“Getting old,” my 83 year-old neighbor once assured me, “is hell.”
Though I’m less than half her age, I’m beginning to see her point. A click in the knee after too many stairs, a crick in the back after a morning of gardening . . . All these things are catching up with me. Are they catching up with you, too?
The way I figure it, everybody gets old and nobody likes it. Sure, with age comes wisdom, but wisdom can be hard to spot when you look in the mirror or have to tote the laundry down to the basement. And it doesn’t matter how many years you actually have on you. At the relatively young age of twenty-six, weren’t you already complaining how you couldn’t eat a plate of Grandma’s pasta without going to the gym the next day?

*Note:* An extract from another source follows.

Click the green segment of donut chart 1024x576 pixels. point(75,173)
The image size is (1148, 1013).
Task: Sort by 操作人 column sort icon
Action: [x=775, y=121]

If my father-in-law describes himself as old, that description might be accurate. A career military man who signed up for service before World War II, he’s in his nineties, now. And life is taking its toll. We go to visit him often and when we do, we take him out for ice cream, or to count ducks from his deck. We also be sure to play lots of Big Band music when we’re gathered in the living room. After all, Big Band was the soundtrack of his youth.
Recently, while Jo Stafford’s lilting voice sang about love and happiness over soaring strings and peppy horns, I turned to my father-in-law. I said, “I heard that soldiers, airmen, and sailors loved Jo Stafford’s songs so much, you boys called her GI Jo. Is that true?”
Like Atlas, he shrugged and I could see all the cares of old age weighing on his shoulders. “I guess.”
“Did you like her?”
When I asked that question, an amazing thing happened. My father-in-law’s spine straightened. His eye brightened. Again, he said, “I guess.”
But this time, he let loose with a twenty-year-old’s mischievous chuckle—and in that moment, he was young again.
Many things can put us in touch with our younger selves. Particular music, certain movies, and of course our favorite books can turn back time in a heartbeat. But I think the bottom line here is that our younger selves haven’t left us. We’re still young in our hearts and minds no matter how much we age. And if we want to feel young again, maybe all we need to do is remember that—and listen to a little Jo Stafford.
Now it’s your turn to tell the Rockville 8. No matter your age, what makes you feel young again?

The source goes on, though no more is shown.